Я видел Шварца в годы раскола чувств, когда пронизанное культом общение людей было изуродовано, превращено во взаимное недоверие, в прямое предательство, в боязнь, в подозрение. Я видел Шварца, когда бледнело его лицо от гнева.

Нет, не мог сказочник быть только добрым.

И вот, Дракон фашизма становится главным действующим лицом его новой сказки. Страшная, истребительная, злодейская война обрушилась на нашу голову извне. Страх, подхалимство, наветы лезут в сказку, как реально существующие персонажи.

Дракон — Гитлер! Шварц пишет Гитлера! А вам что кажется?

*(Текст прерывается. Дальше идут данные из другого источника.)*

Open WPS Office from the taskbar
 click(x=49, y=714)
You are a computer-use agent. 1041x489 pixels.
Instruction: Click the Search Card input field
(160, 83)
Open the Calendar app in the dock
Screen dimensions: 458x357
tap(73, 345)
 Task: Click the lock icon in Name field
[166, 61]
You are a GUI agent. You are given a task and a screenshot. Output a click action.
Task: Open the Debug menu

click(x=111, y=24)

Шварц умеет видеть в людях не одну их показную сторону, но и очень тщательно скрываемую. Внимательный глаз сказочника умеет узреть по любой малейшей промашке, по проскользнувшей бытовой мелочи весь характер человека. Ведь на каждом шагу разбросаны черточки нашего характера — в походке, в манере речи, в костюме, словом, не спрячешься никуда от наблюдательного глаза. А у сказочника будто еще рентгеновский лучик в глазу, особенно отчетливо выделяющий темные пятна, так что человеку нечистоплотному лучше держаться подальше от него, а то ведь и слово, самое разящее и меткое под рукой у сказочника. <…>

Но как же хорошо иметь его своим другом! В доме его всегда людно — гостеприимны хозяева. Закусывают ли за столом, играют ли в карты или лото, — в дыму сигаретном кружат над столом острые слова, умная беседа, веселая шутка.

Очень хорошо было иметь его своим другом!

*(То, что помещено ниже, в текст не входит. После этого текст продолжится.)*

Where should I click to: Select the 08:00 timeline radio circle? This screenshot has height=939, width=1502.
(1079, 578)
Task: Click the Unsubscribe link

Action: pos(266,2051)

Не умея произносить речи, самые малые, если они заранее не написаны, я попадал в труднейшее положение, когда председательствующий предоставлял мне слово. Выручал Шварц. Он поднимался (иногда с бокалом) и начинал так: «Мой глухонемой друг думает по этому поводу следующее…» Дальше шла речь, полная юмора, из которой явствовало, что его подзащитный не настолько глуп, как о нем думают, и что он, то есть я, молчу потому, что достаточно умен, чтобы не демонстрировать перед высоким собранием свою… свое красноречие. Посему он, то есть Шварц, как ближайшее доверенное лицо глухонемого друга, скажет за него все, что думает по поводу сегодняшнего собрания.

Удивительно хорошо было иметь его своим другом!

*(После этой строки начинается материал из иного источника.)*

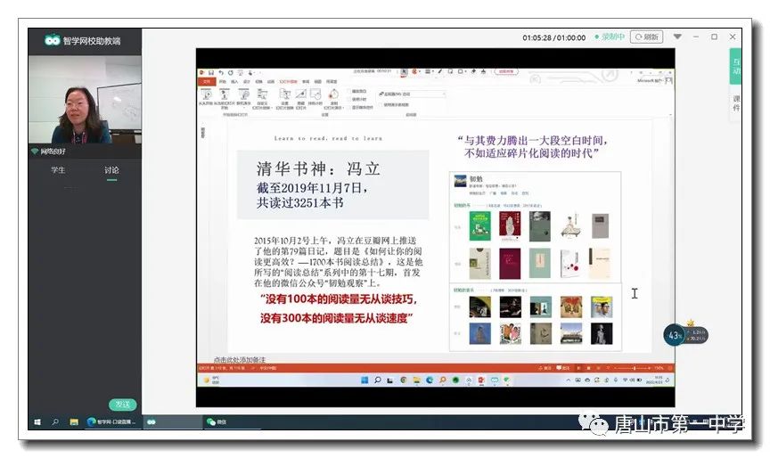The height and width of the screenshot is (458, 770).
Task: Click the PowerPoint zoom slider in status bar
Action: click(x=635, y=367)
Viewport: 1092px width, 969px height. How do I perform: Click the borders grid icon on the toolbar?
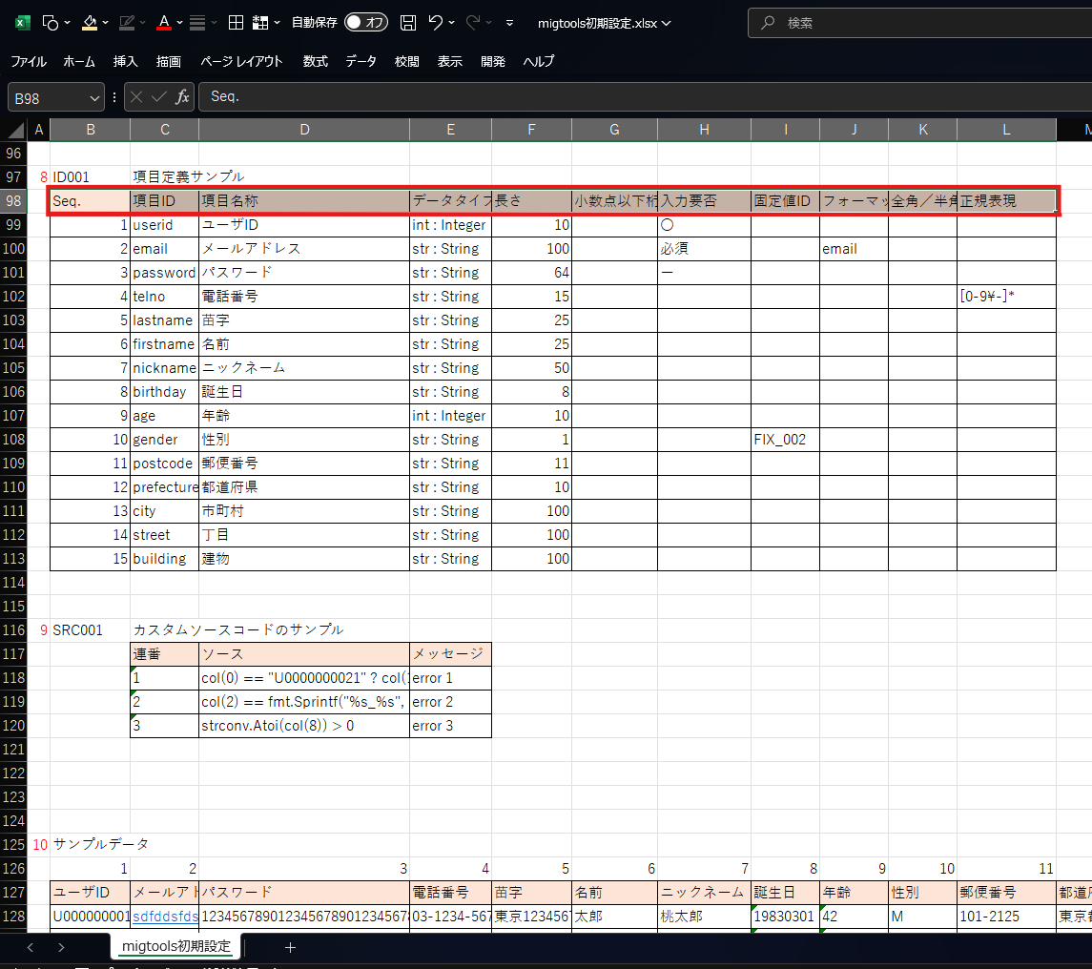point(235,23)
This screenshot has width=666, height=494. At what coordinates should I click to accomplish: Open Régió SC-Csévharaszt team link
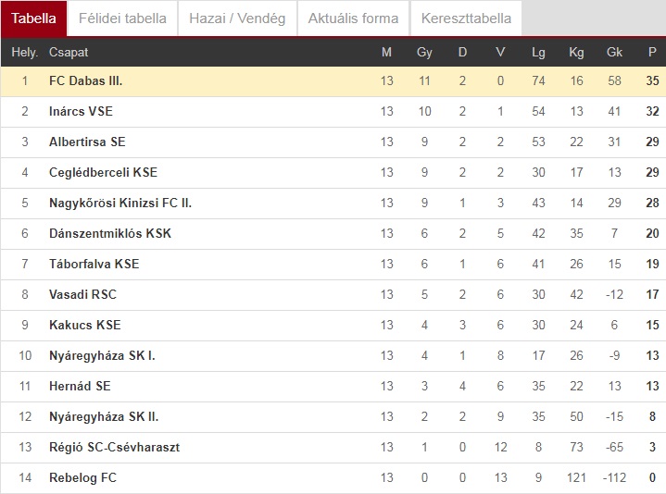tap(114, 447)
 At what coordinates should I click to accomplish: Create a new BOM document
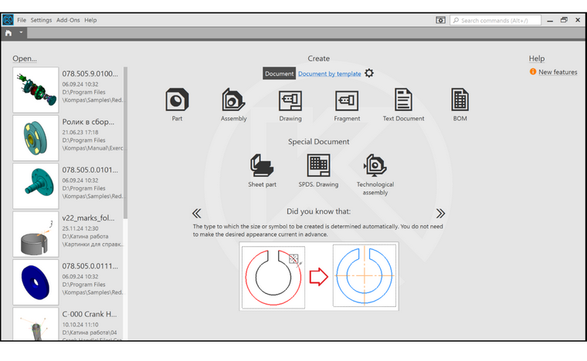coord(460,100)
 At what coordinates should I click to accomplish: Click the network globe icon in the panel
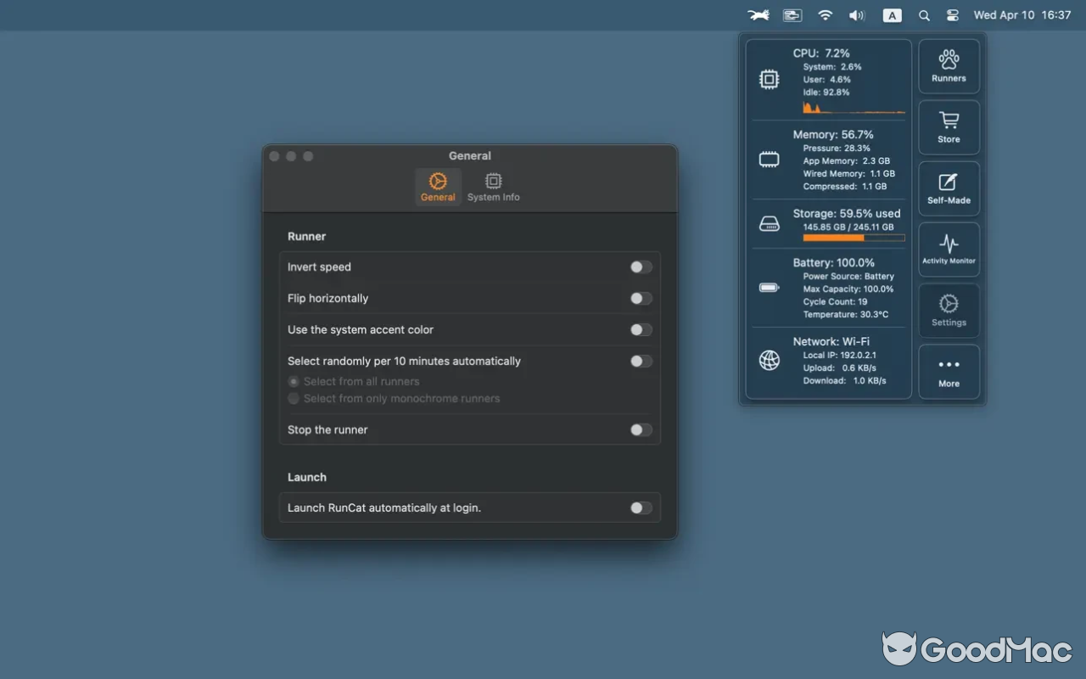point(769,359)
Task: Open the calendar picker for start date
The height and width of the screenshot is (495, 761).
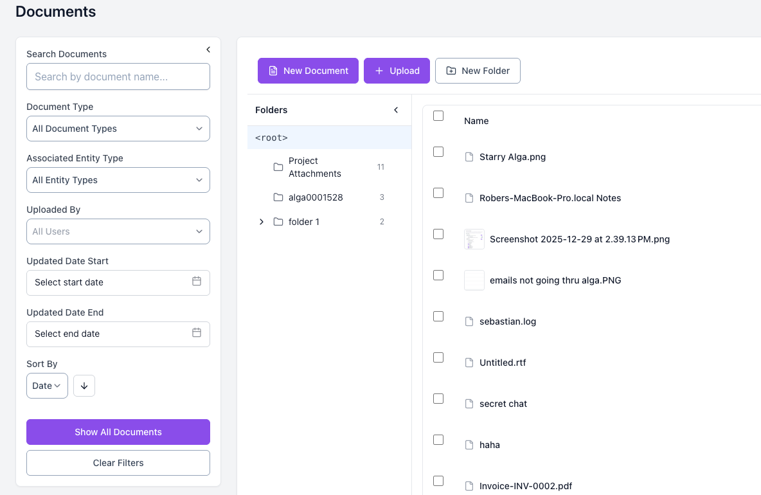Action: point(197,282)
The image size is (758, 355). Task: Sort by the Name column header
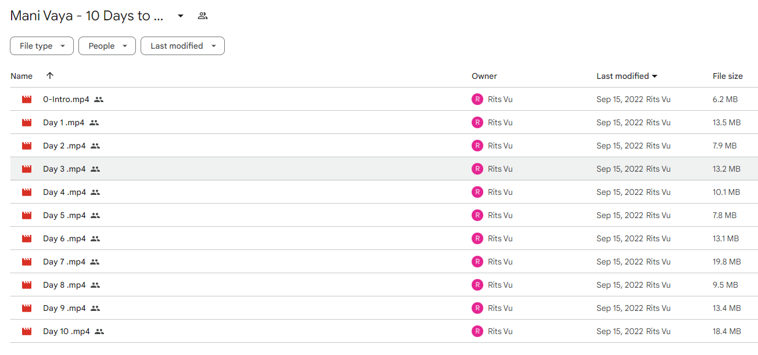click(21, 76)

Вспоминаю себя на приеме в Комитете по делам искусств в Москве. Зная мою способность промолчать даже там, где слова расцениваются на вес золота, Шварц вошел в кабинет к Заву вместе со мной. На вопрос начальства, какая у меня тема для Госзаказа на пьесу, Шварц начинает развивать Заву пространно, что именно я имею в виду написать в той будущей моей пьесе, на которую здесь и должны со мной заключить договор. Зав спрашивает о подробностях пьесы, Шварц подробно отвечает. Это длится довольно долго, пока наконец Храпченко, удивленно уставившись на меня, спрашивает: «А почему, собственно, молчит сам автор?» Но и на этот вопрос, обращенный прямо ко мне, я не нашелся, что ответить. Смутился на секунду и мой защитник. Этой секунды было достаточно, чтобы договор со мной на Госзаказ не был заключен. Старания моего друга на сей раз пропали даром.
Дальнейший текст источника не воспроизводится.